PROBLEM DETAILS:
Beginning with the line containing "The image size is (888, 524)." and going on through the line containing "Screen dimensions: 500x318", the lines below are to be returned exactly, pictures excluded and nothing added.

MATERIAL FOR THIS EXERCISE:
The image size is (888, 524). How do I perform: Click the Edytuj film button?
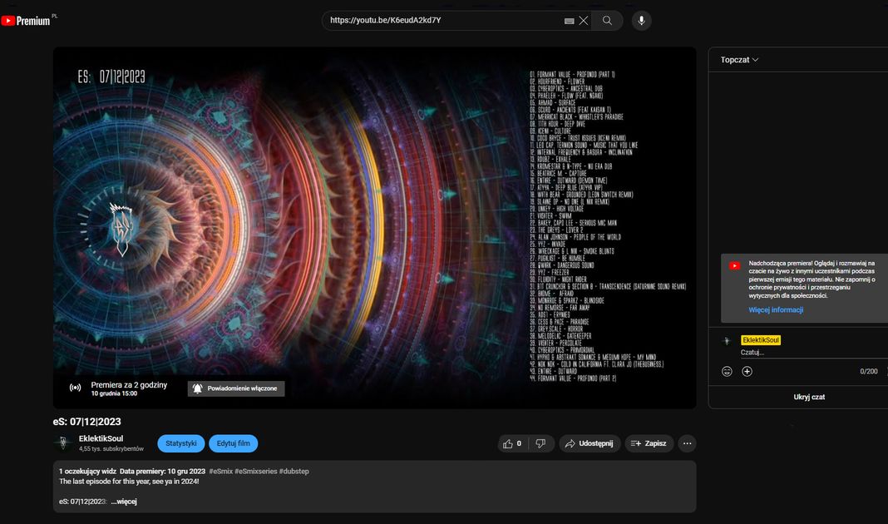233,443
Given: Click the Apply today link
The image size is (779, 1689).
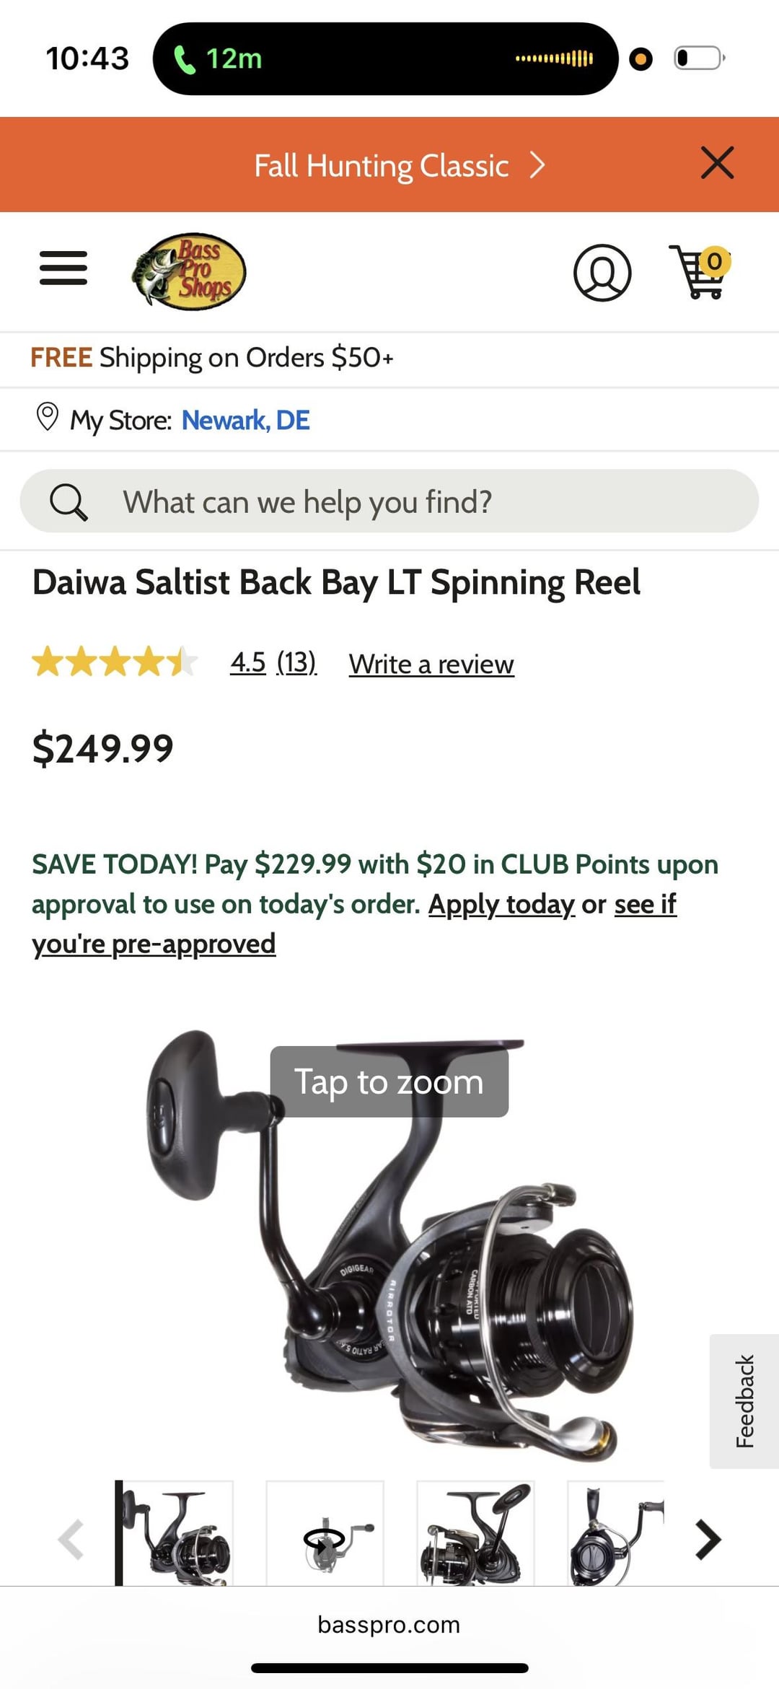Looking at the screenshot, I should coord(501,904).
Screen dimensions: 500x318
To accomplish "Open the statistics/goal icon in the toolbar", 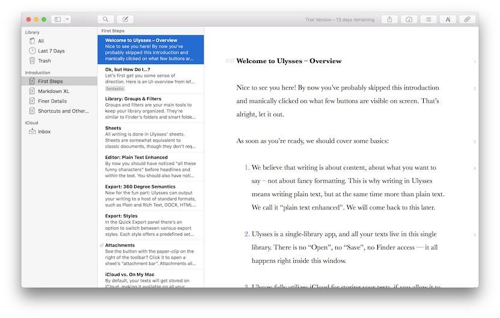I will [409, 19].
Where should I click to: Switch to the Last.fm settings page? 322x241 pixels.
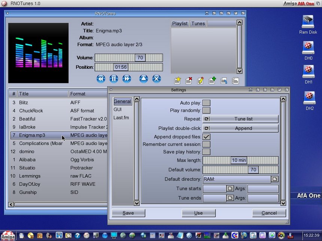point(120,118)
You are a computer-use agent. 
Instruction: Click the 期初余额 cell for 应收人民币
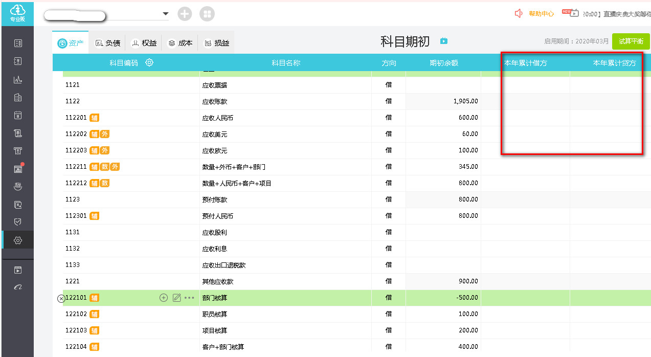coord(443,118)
* * *
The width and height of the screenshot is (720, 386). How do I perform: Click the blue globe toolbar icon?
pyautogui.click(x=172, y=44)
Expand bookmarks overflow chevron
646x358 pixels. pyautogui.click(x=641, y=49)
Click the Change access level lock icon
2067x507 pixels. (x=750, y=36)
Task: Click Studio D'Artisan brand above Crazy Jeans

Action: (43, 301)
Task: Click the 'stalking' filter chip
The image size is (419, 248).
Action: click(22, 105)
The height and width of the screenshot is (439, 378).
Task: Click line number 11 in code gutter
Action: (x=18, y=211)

RESPONSE:
The image size is (888, 524). How do I perform: Click the Edytuj film button?
233,443
Given: Click the Apply today link
The image size is (779, 1689).
Looking at the screenshot, I should coord(501,904).
Screen dimensions: 500x318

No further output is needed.